**Dataset records:**
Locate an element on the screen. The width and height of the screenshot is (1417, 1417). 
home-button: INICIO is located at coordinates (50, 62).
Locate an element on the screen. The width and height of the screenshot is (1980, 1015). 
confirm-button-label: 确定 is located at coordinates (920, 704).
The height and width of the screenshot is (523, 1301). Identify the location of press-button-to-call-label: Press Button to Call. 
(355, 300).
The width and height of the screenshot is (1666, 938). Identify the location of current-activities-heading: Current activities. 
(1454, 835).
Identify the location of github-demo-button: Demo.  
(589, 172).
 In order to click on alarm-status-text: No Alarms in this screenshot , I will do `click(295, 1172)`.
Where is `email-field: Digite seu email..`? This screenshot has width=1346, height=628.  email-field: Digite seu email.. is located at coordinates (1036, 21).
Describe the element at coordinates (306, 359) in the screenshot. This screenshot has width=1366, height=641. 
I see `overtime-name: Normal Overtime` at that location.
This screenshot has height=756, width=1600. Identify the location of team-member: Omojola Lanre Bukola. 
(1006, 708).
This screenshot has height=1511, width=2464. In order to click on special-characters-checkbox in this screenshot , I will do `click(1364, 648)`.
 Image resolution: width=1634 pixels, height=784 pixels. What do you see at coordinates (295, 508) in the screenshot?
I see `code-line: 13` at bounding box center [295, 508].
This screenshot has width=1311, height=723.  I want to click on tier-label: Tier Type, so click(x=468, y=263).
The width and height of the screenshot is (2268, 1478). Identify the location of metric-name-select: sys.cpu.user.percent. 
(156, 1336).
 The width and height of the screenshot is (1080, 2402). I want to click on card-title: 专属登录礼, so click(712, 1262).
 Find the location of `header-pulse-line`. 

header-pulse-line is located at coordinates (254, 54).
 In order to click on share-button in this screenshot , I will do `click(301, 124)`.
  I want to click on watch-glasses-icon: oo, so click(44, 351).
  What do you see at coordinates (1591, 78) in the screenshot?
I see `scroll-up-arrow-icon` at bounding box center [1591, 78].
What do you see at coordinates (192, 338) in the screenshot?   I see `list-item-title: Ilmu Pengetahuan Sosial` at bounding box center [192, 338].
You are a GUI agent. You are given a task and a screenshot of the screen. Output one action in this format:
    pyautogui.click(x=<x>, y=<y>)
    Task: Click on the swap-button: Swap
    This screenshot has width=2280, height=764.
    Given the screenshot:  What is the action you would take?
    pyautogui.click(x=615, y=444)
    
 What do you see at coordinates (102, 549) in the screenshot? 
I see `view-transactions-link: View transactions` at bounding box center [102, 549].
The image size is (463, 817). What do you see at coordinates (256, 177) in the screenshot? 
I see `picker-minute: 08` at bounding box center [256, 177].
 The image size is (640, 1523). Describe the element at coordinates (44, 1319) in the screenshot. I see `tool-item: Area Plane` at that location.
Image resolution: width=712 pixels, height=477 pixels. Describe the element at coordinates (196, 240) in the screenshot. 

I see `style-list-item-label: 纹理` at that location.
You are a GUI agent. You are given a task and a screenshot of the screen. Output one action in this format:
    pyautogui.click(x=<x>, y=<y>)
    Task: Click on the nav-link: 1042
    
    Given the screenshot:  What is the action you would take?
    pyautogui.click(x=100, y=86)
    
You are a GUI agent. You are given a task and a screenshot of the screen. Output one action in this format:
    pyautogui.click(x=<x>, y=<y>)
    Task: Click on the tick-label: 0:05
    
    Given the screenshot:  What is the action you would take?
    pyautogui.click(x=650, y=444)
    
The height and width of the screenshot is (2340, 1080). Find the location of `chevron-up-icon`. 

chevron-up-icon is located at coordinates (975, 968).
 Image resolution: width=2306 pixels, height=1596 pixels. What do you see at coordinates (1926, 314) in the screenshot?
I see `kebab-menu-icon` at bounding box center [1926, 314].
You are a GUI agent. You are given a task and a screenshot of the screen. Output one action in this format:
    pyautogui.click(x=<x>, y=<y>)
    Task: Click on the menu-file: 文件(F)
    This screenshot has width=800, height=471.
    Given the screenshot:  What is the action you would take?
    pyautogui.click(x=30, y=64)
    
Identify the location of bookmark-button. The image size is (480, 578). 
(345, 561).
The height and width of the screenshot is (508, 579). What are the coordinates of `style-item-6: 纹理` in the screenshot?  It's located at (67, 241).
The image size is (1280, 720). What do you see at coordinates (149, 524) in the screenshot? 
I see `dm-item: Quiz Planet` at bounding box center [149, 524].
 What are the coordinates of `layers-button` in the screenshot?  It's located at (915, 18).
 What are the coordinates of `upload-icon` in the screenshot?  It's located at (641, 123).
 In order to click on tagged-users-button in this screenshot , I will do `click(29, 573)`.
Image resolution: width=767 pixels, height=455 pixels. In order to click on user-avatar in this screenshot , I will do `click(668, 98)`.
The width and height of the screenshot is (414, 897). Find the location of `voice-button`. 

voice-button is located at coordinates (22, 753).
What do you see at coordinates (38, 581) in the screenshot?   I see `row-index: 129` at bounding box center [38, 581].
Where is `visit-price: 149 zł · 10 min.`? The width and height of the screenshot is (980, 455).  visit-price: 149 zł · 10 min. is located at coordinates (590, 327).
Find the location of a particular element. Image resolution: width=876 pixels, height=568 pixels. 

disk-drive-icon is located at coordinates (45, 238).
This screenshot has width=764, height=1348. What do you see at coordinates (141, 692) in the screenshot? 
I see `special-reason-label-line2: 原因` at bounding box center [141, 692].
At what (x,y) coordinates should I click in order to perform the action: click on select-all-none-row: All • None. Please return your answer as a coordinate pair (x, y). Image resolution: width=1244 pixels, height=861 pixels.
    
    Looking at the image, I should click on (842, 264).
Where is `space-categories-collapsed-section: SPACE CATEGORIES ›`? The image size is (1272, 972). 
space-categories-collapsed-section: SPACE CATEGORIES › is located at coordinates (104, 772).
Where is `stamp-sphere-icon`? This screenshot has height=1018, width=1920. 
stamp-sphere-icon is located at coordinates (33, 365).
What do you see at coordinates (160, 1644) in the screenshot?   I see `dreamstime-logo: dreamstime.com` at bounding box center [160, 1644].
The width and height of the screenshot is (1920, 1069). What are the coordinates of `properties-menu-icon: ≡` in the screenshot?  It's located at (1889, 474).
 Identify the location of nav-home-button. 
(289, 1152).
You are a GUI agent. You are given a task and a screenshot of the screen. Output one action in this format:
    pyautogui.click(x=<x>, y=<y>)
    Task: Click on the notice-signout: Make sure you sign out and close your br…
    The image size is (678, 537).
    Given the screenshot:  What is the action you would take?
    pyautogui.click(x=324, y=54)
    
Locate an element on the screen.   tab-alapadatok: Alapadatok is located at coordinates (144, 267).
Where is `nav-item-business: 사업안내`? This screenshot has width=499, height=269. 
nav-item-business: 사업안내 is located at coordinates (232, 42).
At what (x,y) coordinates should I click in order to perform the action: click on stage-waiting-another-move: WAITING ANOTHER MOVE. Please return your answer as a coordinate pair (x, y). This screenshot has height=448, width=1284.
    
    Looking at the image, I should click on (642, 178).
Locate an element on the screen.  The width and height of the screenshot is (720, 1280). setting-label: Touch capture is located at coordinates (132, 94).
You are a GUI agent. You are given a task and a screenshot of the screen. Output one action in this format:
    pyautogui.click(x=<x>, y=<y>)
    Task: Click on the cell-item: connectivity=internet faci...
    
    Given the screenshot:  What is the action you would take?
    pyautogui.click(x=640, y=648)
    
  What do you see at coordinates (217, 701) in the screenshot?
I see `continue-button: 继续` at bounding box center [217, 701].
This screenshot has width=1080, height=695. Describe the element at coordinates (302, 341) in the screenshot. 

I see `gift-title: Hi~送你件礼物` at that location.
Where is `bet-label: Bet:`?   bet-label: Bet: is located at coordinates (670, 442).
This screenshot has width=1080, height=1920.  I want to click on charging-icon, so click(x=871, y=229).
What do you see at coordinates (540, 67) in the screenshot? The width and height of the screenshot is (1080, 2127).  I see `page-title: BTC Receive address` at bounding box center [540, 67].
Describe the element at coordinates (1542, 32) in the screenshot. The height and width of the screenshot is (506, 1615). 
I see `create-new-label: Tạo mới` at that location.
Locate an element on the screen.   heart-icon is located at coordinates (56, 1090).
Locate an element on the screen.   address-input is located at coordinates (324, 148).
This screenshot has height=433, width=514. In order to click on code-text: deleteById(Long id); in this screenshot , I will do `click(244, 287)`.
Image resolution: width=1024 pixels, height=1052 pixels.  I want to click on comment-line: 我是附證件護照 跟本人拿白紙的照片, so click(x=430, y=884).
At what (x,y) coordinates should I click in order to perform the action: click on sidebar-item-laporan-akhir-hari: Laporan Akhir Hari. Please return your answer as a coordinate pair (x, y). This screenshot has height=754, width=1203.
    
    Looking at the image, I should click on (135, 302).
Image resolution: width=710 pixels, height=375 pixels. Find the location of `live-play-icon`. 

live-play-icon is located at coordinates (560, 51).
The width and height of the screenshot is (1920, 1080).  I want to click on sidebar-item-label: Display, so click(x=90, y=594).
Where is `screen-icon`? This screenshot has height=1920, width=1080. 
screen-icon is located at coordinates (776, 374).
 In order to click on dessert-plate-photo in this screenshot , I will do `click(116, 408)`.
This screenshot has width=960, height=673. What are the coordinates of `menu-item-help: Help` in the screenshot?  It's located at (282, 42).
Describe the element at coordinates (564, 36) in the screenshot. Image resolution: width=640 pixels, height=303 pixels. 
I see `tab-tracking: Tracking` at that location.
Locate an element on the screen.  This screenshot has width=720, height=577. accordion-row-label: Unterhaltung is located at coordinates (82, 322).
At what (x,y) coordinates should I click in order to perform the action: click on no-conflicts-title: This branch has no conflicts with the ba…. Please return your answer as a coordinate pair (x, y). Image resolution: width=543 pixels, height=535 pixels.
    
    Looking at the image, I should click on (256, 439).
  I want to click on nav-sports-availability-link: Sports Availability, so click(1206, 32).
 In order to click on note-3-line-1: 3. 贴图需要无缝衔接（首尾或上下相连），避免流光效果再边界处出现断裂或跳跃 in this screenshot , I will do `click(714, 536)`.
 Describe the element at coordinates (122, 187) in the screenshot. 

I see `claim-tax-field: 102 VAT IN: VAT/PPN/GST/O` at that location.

**Exercise:**
Give the part of the listing that starts with the line containing "has height=754, width=1203." and runs through the last line of the listing as a numbered list, with blank lines left out.

**Solution to the problem:**
1. At what (x,y) coordinates should I click in order to perform the action: click on sidebar-item-laporan-akhir-hari: Laporan Akhir Hari. Please return your answer as a coordinate pair (x, y). This screenshot has height=754, width=1203.
2.     Looking at the image, I should click on (135, 302).
3. Image resolution: width=710 pixels, height=375 pixels. Find the location of `live-play-icon`. 
4. live-play-icon is located at coordinates (560, 51).
5. The width and height of the screenshot is (1920, 1080).  I want to click on sidebar-item-label: Display, so click(x=90, y=594).
6. Where is `screen-icon`? This screenshot has height=1920, width=1080. 
7. screen-icon is located at coordinates (776, 374).
8.  In order to click on dessert-plate-photo in this screenshot , I will do `click(116, 408)`.
9. This screenshot has width=960, height=673. What are the coordinates of `menu-item-help: Help` in the screenshot?  It's located at (282, 42).
10. Describe the element at coordinates (564, 36) in the screenshot. Image resolution: width=640 pixels, height=303 pixels. 
11. I see `tab-tracking: Tracking` at that location.
12. Locate an element on the screen.  This screenshot has width=720, height=577. accordion-row-label: Unterhaltung is located at coordinates (82, 322).
13. At what (x,y) coordinates should I click in order to perform the action: click on no-conflicts-title: This branch has no conflicts with the ba…. Please return your answer as a coordinate pair (x, y). Image resolution: width=543 pixels, height=535 pixels.
14.     Looking at the image, I should click on (256, 439).
15.   I want to click on nav-sports-availability-link: Sports Availability, so click(1206, 32).
16.  In order to click on note-3-line-1: 3. 贴图需要无缝衔接（首尾或上下相连），避免流光效果再边界处出现断裂或跳跃 in this screenshot , I will do `click(714, 536)`.
17.  Describe the element at coordinates (122, 187) in the screenshot. 
18. I see `claim-tax-field: 102 VAT IN: VAT/PPN/GST/O` at that location.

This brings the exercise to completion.